Stored data entries
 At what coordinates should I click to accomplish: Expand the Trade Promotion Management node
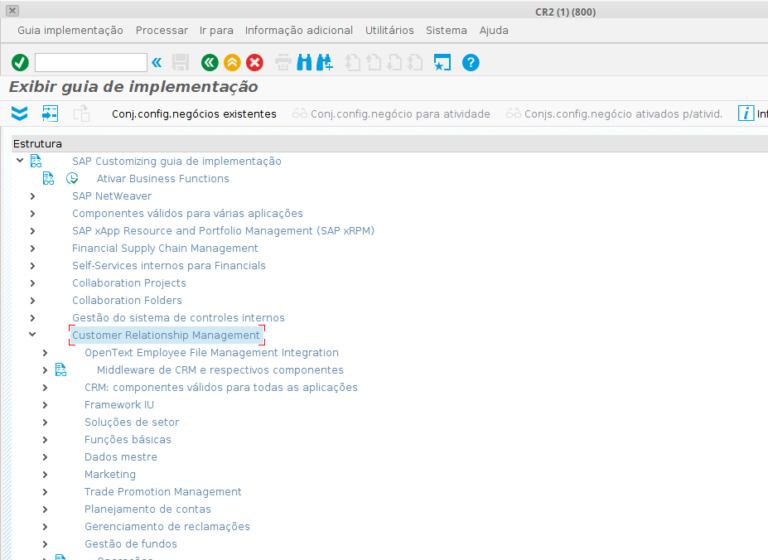coord(45,492)
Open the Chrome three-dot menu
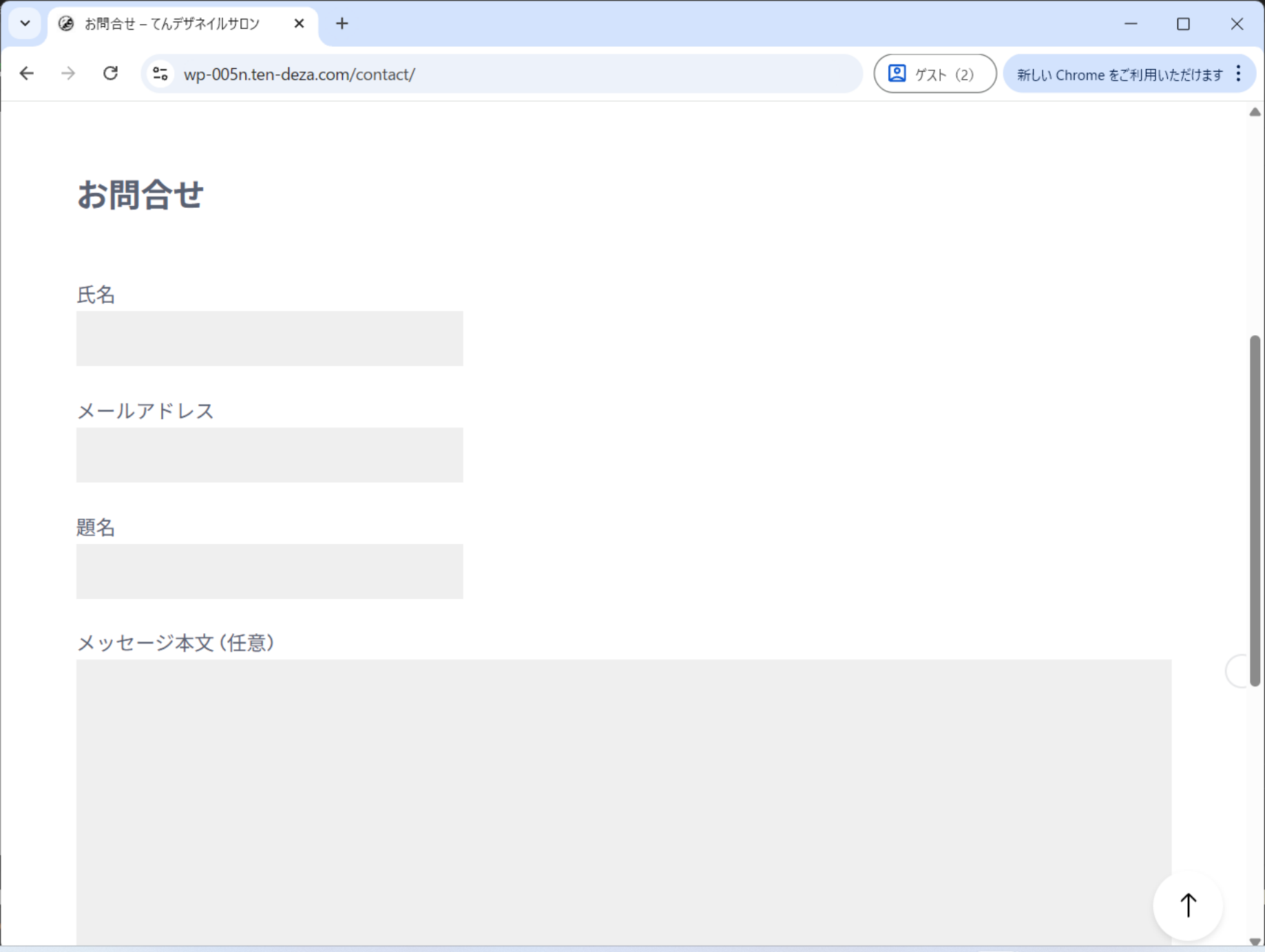This screenshot has width=1265, height=952. 1238,74
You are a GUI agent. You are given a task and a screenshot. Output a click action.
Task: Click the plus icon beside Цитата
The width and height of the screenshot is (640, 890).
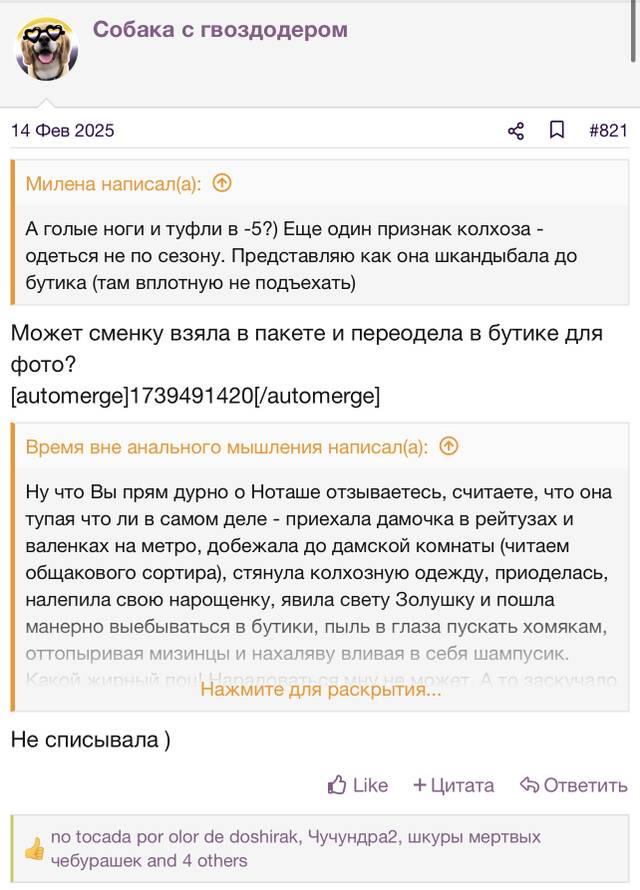pos(420,785)
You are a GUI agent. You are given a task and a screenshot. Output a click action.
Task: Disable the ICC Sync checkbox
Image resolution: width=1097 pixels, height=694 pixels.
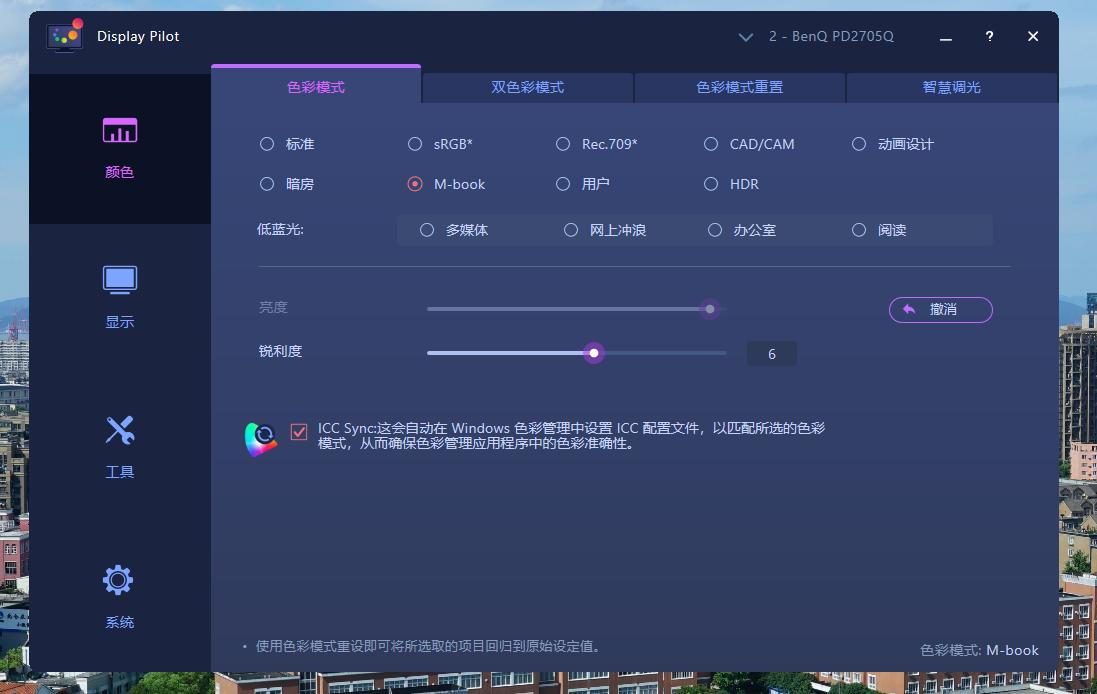(x=298, y=430)
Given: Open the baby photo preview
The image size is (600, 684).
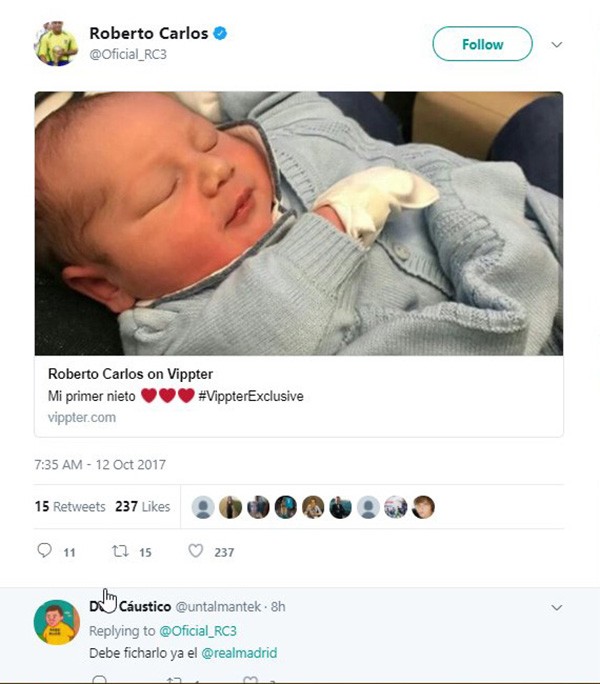Looking at the screenshot, I should tap(298, 223).
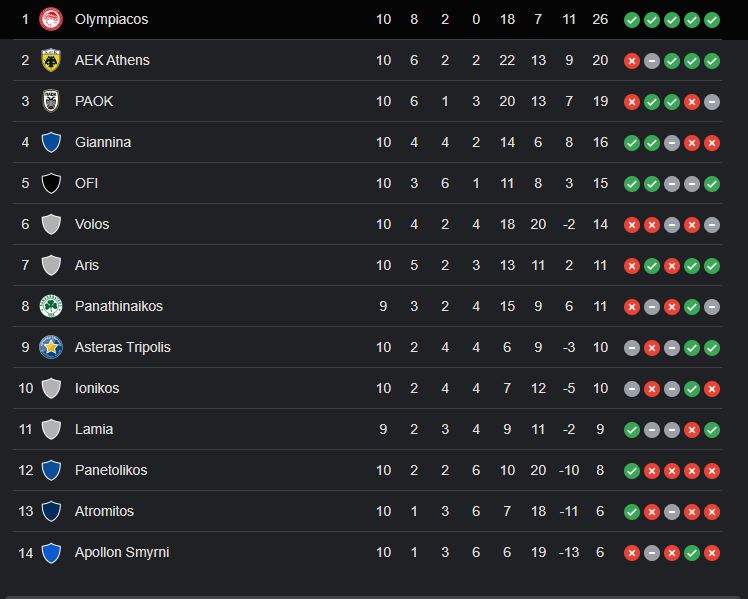This screenshot has height=599, width=748.
Task: Open the Olympiacos team page link
Action: (x=112, y=19)
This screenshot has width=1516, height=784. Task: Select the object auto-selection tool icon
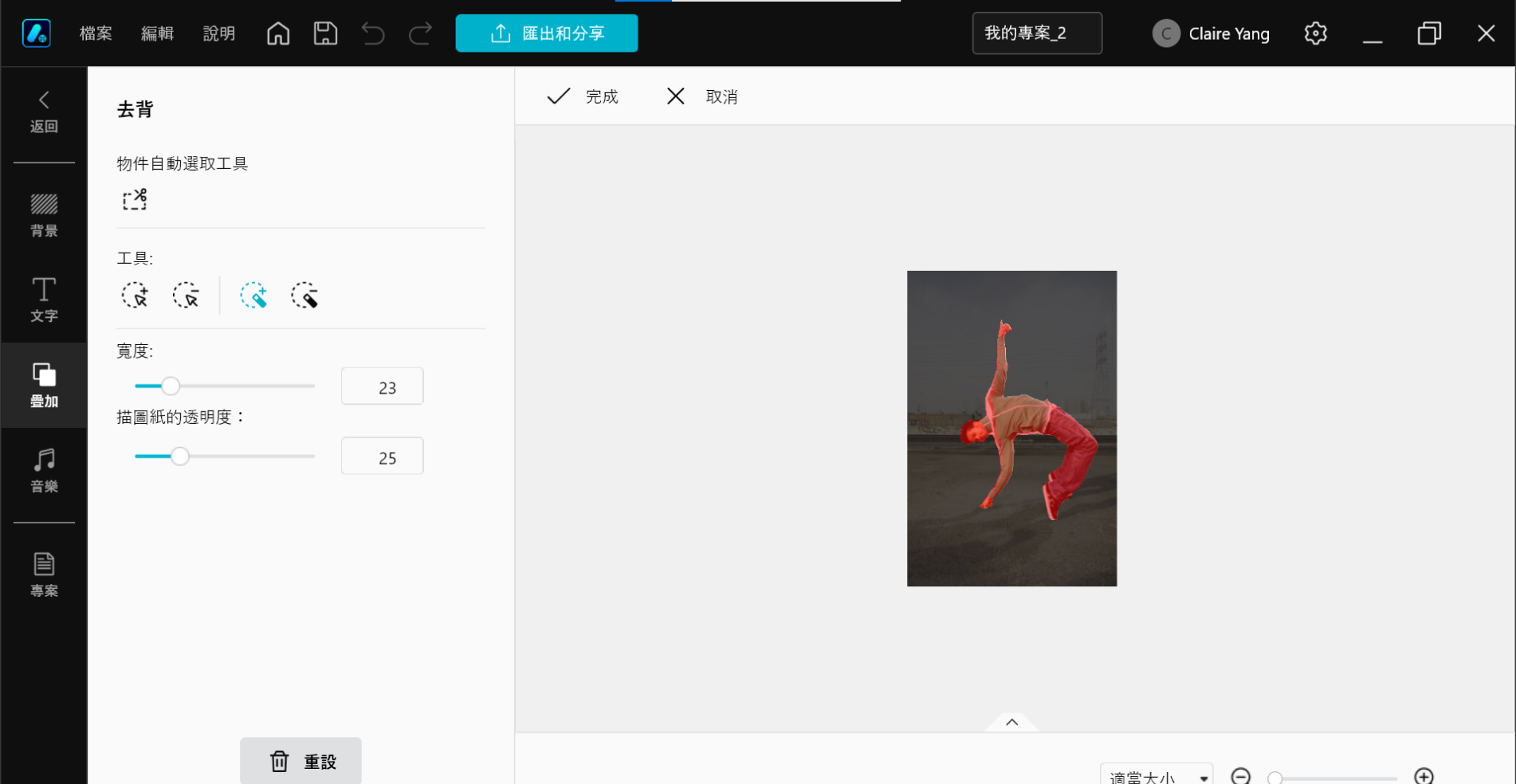coord(135,199)
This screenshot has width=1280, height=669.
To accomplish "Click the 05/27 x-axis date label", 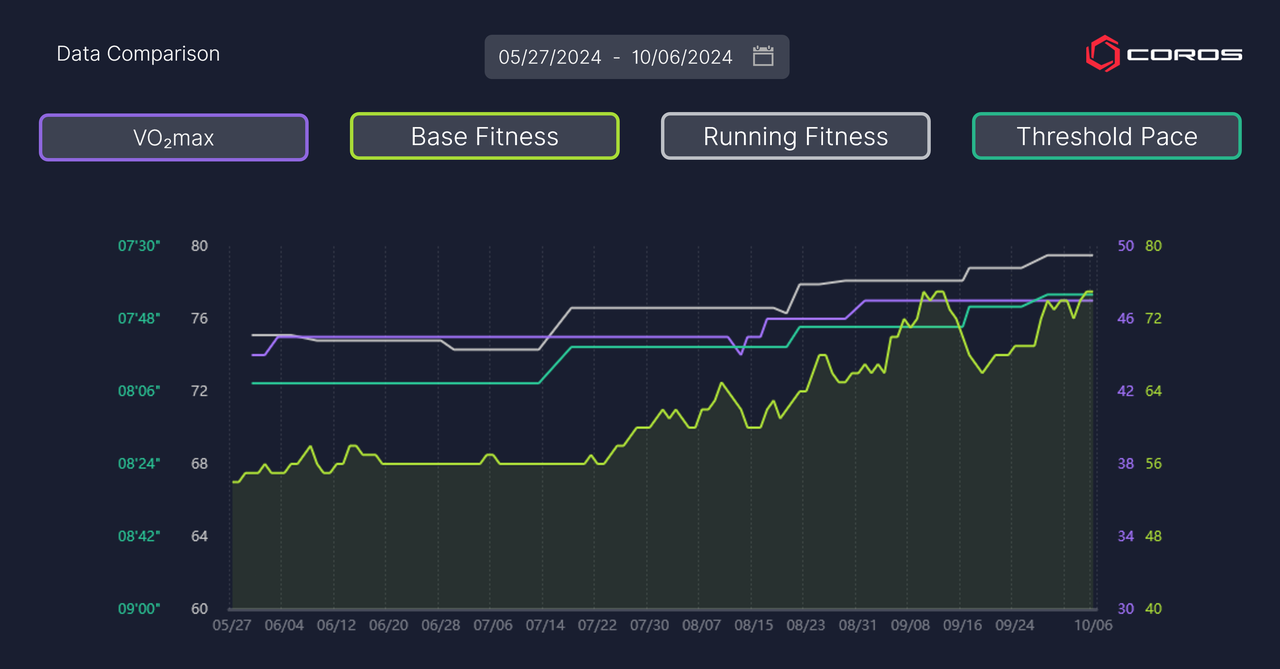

**Problem description**
Could you write out every line above exactly as it stands, with no images?

**Exercise answer**
 At what coordinates should I click to accomplish: Expand the Trade Promotion Management node
coord(45,492)
Open the Chrome three-dot menu
This screenshot has width=1265, height=952. 1238,74
You are a GUI agent. You are given a task and a screenshot. Output a click action.
Task: Click the plus icon beside Цитата
The width and height of the screenshot is (640, 890).
pos(420,785)
You are a GUI agent. You are given a task and a screenshot. Output a click action.
Task: Disable the ICC Sync checkbox
Image resolution: width=1097 pixels, height=694 pixels.
(x=298, y=430)
Given: Open the baby photo preview
The image size is (600, 684).
Looking at the screenshot, I should tap(298, 223).
This screenshot has height=599, width=748.
Task: Open the Olympiacos team page link
Action: (x=112, y=19)
This screenshot has width=1516, height=784. Task: Select the object auto-selection tool icon
coord(135,199)
This screenshot has width=1280, height=669.
To accomplish "Click the 05/27 x-axis date label", 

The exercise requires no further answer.